On February 4, 2022, the Liberty waived Jones. She was claimed off waivers a few days later by the Indiana Fever but was waived on May 1, 2022. A month into the 2022 season on June 15, she was signed by the Connecticut Sun and played that day, recording 1 point and 1 assist in 11 minutes against the Atlanta Dream (winning the game 105 - 92). She was waived 9 days later on June 24. Two days later on June 26, she would sign the first of three 7-day contracts with the Sun and played 5 more games for them between June 26 and July 19.
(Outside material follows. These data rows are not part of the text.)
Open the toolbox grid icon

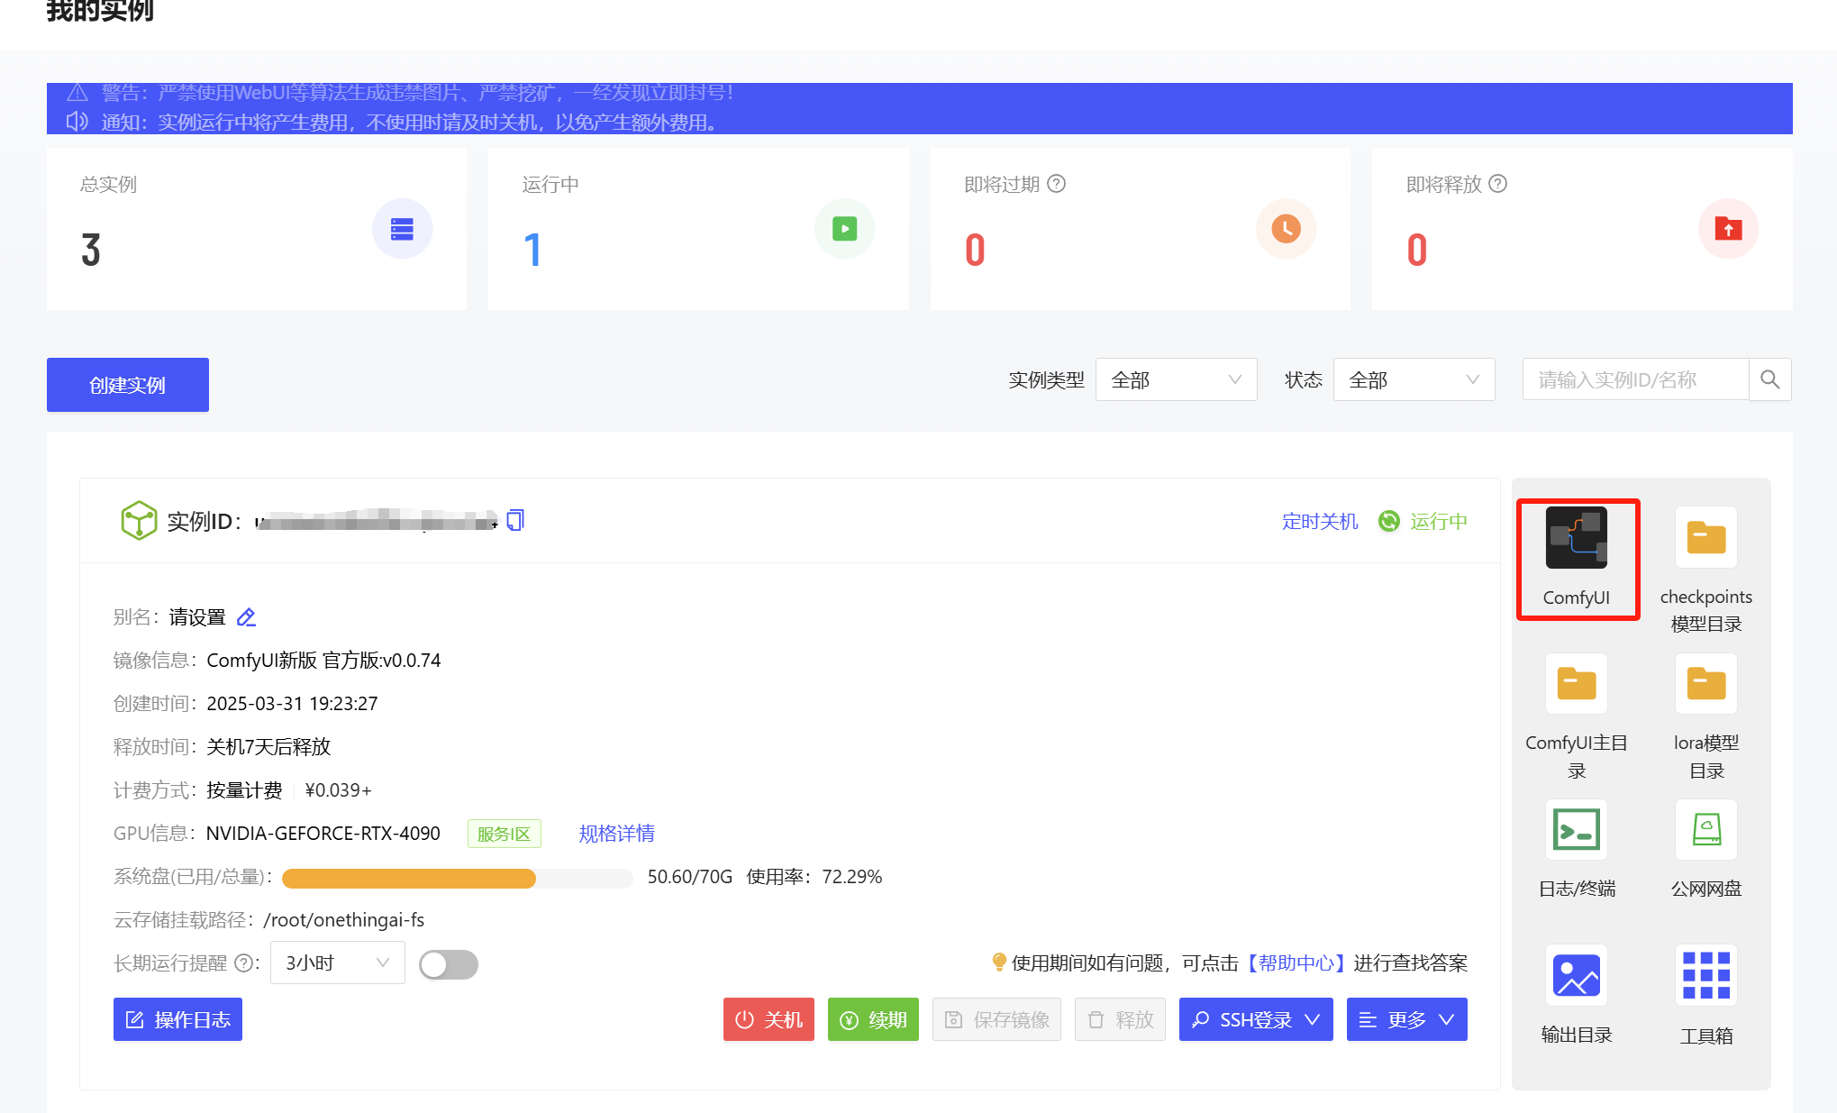coord(1705,976)
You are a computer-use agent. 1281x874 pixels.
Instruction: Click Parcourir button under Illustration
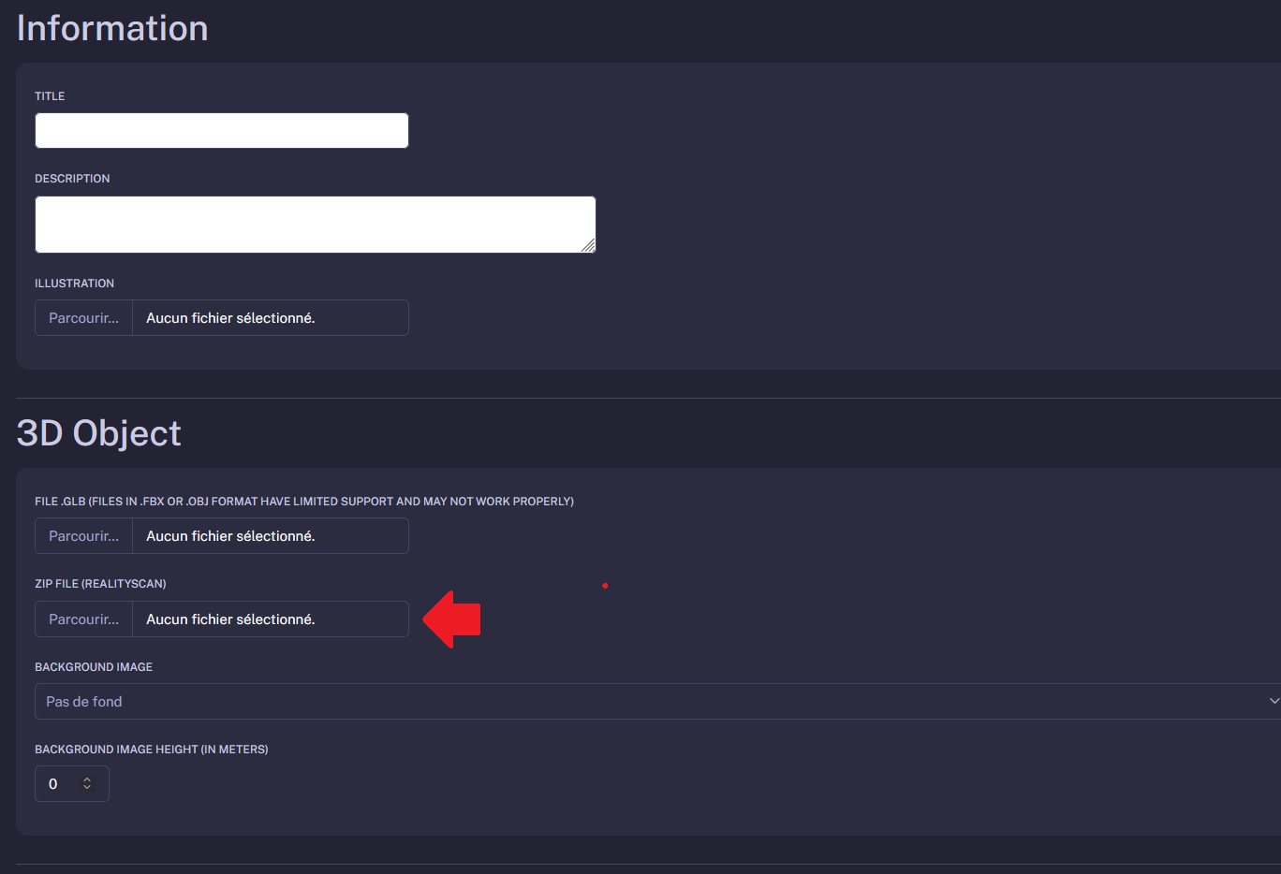point(84,318)
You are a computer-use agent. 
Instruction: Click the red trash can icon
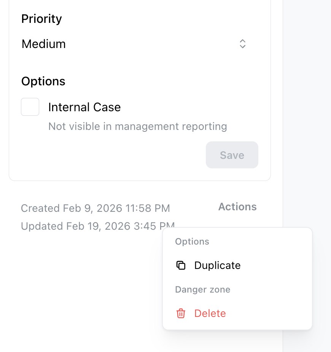point(181,314)
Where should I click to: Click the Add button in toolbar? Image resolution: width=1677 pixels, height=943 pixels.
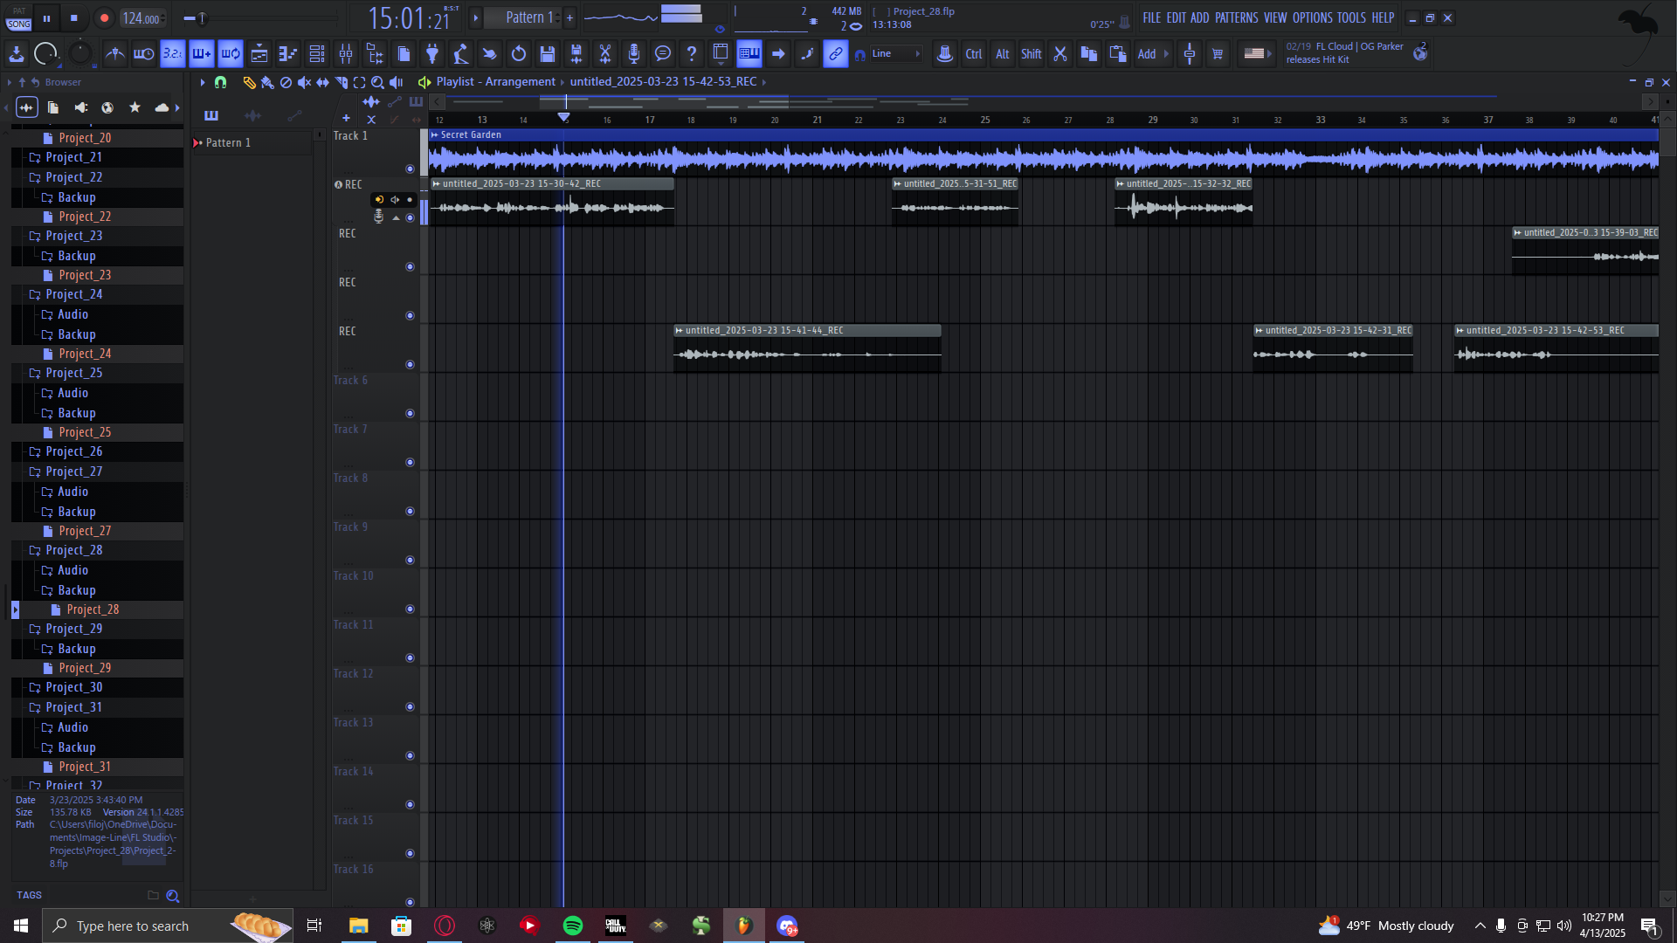click(1146, 54)
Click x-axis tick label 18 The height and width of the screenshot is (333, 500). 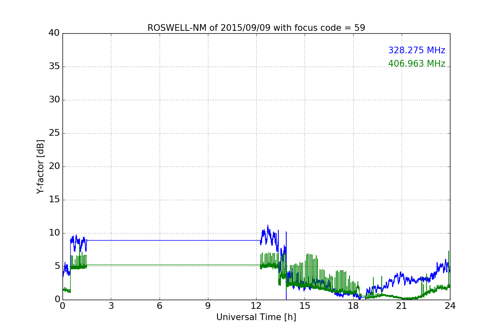coord(353,306)
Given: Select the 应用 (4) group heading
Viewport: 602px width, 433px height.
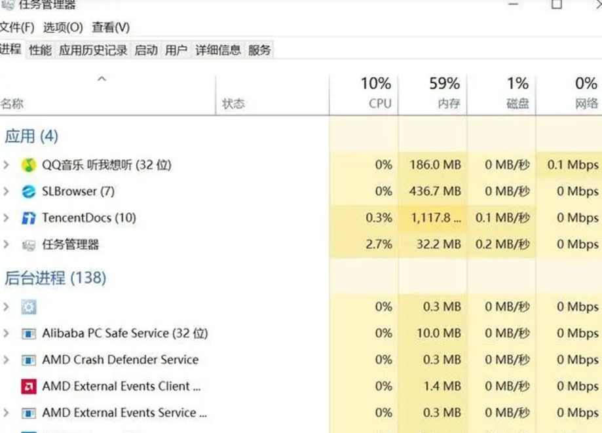Looking at the screenshot, I should [31, 136].
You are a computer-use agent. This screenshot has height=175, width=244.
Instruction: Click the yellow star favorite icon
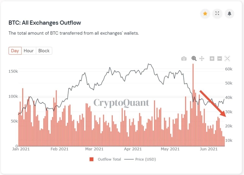pyautogui.click(x=205, y=14)
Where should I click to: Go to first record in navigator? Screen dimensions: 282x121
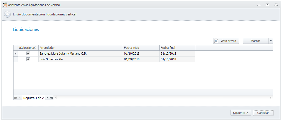pyautogui.click(x=15, y=98)
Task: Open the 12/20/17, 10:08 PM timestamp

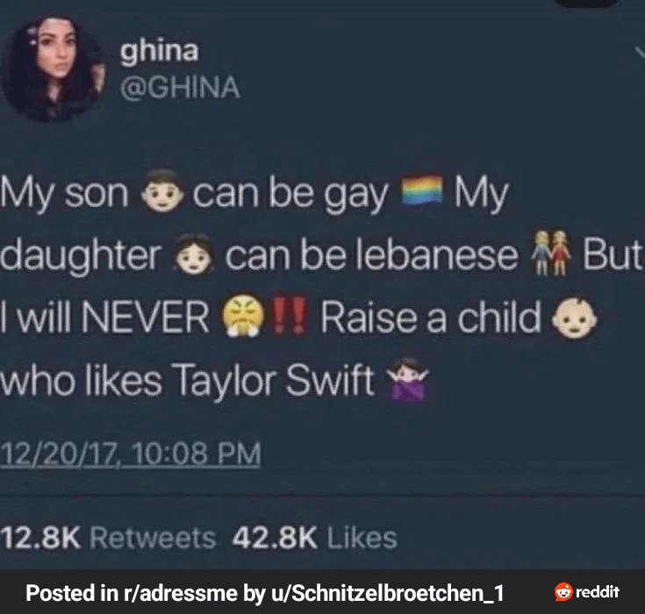Action: tap(131, 454)
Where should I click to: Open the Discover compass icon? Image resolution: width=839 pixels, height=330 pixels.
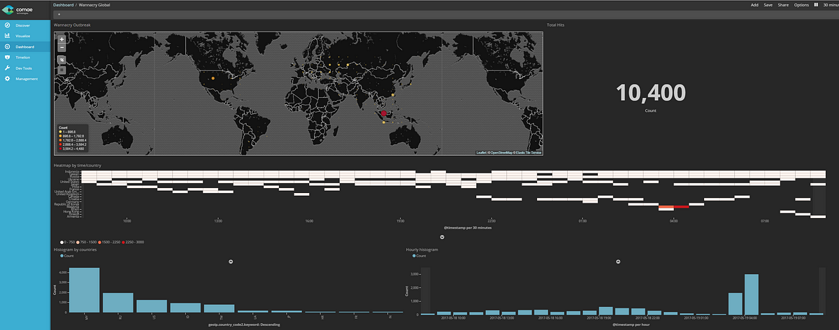tap(7, 25)
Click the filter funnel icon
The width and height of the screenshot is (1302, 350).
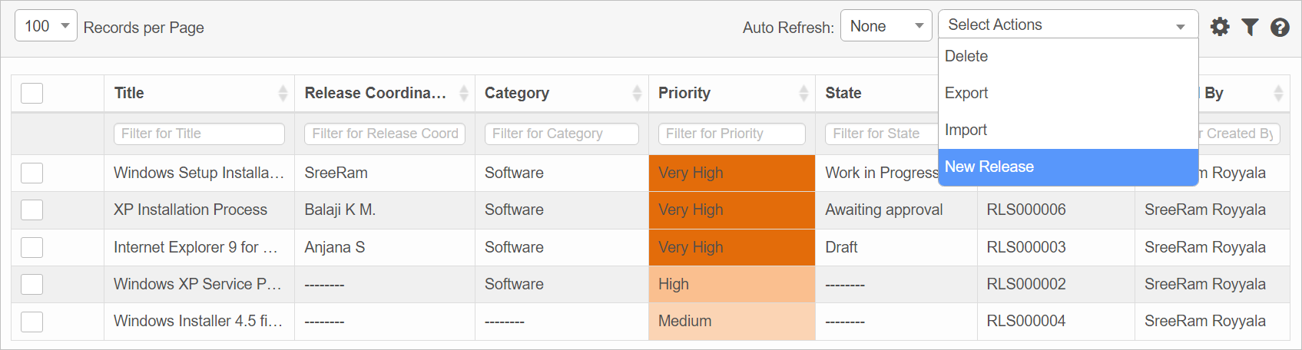[1250, 27]
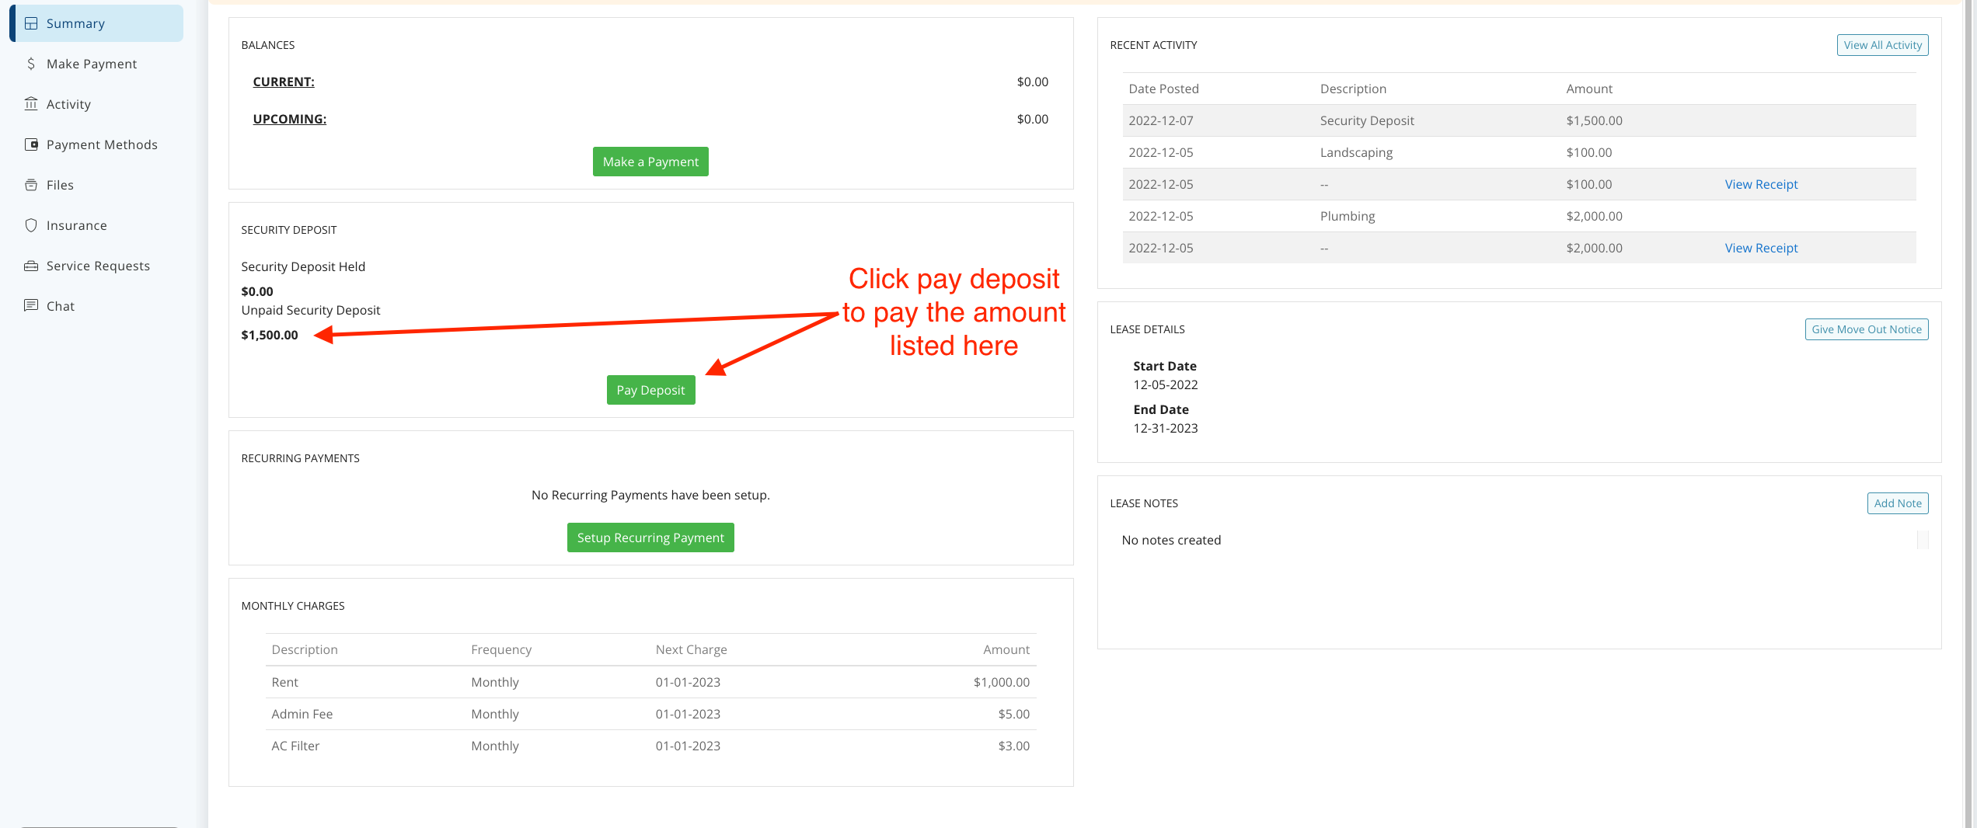Click Pay Deposit to pay security deposit
The image size is (1977, 828).
[x=650, y=390]
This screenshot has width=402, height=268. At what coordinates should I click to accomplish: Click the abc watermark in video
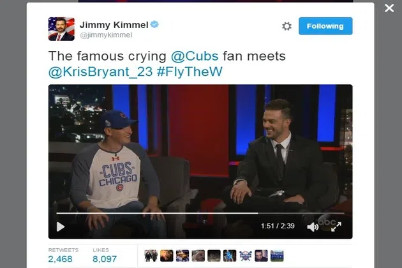[327, 221]
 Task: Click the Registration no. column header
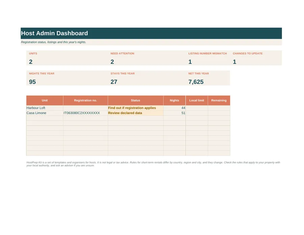[x=85, y=100]
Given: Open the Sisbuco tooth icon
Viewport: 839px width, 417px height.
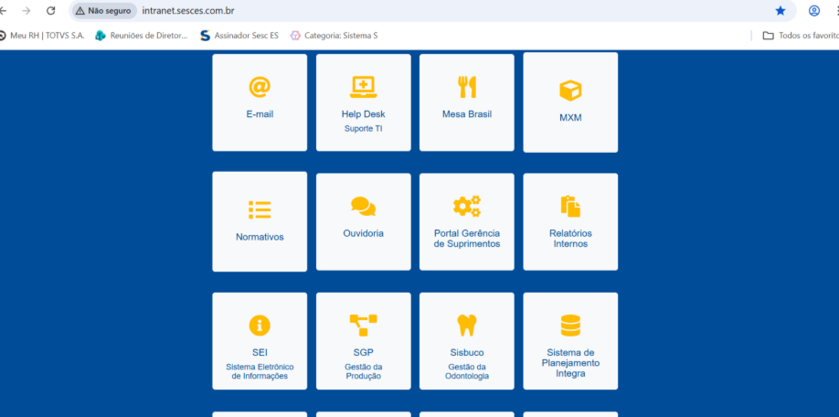Looking at the screenshot, I should [466, 325].
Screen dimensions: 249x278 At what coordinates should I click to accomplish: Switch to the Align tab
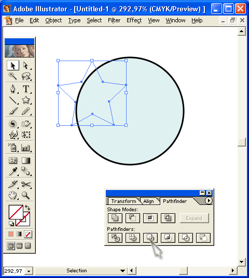(149, 201)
The Washington Mystics signed Jones on August 10, 2022, and she played one game for the team on August 14, recording 1 rebound and no other stats in 3 minutes of playing time. She finished the season with the team and signed to their training camp roster for the 2023 season on January 23, 2023.

==Career statistics==

===WNBA===
====Regular season====

| Year | Team | GP | GS | MPG | FG% | 3P% | FT% | RPG | APG | SPG | BPG | TO | PPG |
|---|---|---|---|---|---|---|---|---|---|---|---|---|---|
| 2020 | New York | 20 | 2 | 21.4 | .404 | .333 | .788 | 4.1 | 2.3 | 1.4 | 0.5 | 2.9 | 10.8 |
| 2021 | New York | 27 | 0 | 16.6 | .356 | .383 | .761 | 2.4 | 1.1 | 0.5 | 0.4 | 1.6 | 5.9 |
| 2022 | Connecticut | 7 | 0 | 6.3 | .286 | .000 | .400 | 0.1 | 0.1 | 0.3 | 0.0 | 0.4 | 0.9 |
| 2022 | Washington | 1 | 0 | 3.0 | .000 | .000 | .000 | 1.0 | 0.0 | 0.0 | 0.0 | 0.0 | 0.0 |
| Career | 3 years, 3 teams | 55 | 2 | 16.8 | .378 | .347 | .763 | 2.7 | 1.4 | 0.8 | 0.3 | 1.9 | 6.9 |

====Postseason====

| Year | Team | GP | GS | MPG | FG% | 3P% | FT% | RPG | APG | SPG | BPG | TO | PPG |
|---|---|---|---|---|---|---|---|---|---|---|---|---|---|
| 2021 | New York | 1 | 0 | 3.0 | .000 | .000 | .000 | 0.0 | 0.0 | 0.0 | 0.0 | 0.0 | 0.0 |
| Career | 1 year, 1 team | 1 | 0 | 3.0 | .000 | .000 | .000 | 0.0 | 0.0 | 0.0 | 0.0 | 0.0 | 0.0 |

=== College ===

| Year | Team | GP | GS | MPG | FG% | 3P% | FT% | RPG | APG | SPG | BPG | TO | PPG |
| 2016–17 | Louisville | 37 | 1 | 15.1 | 46.6 | 0.0 | 65.9 | 2.6 | 1.0 | 0.7 | 0.1 | 1.2 | 4.5 |
| 2017–18 | Louisville | 39 | 39 | 26.8 | 52.5 | 22.2 | 73.2 | 4.6 | 2.3 | 1.5 | 0.2 | 2.0 | 8.9 |
| 2018–19 | Louisville | 36 | 36 | 23.3 | 52.0 | 26.9 | 64.4 | 4.6 | 2.5 | 1.1 | 0.5 | 1.6 | 7.6 |
| 2019–20 | Louisville | 32 | 31 | 29.5 | 53.9 | 37.8 | 76.3 | 5.0 | 3.4 | 1.5 | 0.3 | 2.3 | 14.1 |
| Career |  | 144 | 107 | 23.5 | 52.0 | 31.3 | 71.4 | 4.2 | 2.3 | 1.2 | 0.3 | 1.7 | 8.6 |
Statistics retrieved from Sports-Reference.

==Club honors==
===Panathinaikos===
- 1× Greek Cup Winner: 2024

==Personal life==
Jones is the daughter of Reginald and Felicia Jones. Her father played football at Florida A&M. Her brother Reginald Jr. played football at Florida International University while sister GiGi played basketball at Appalachian State and Jacksonville.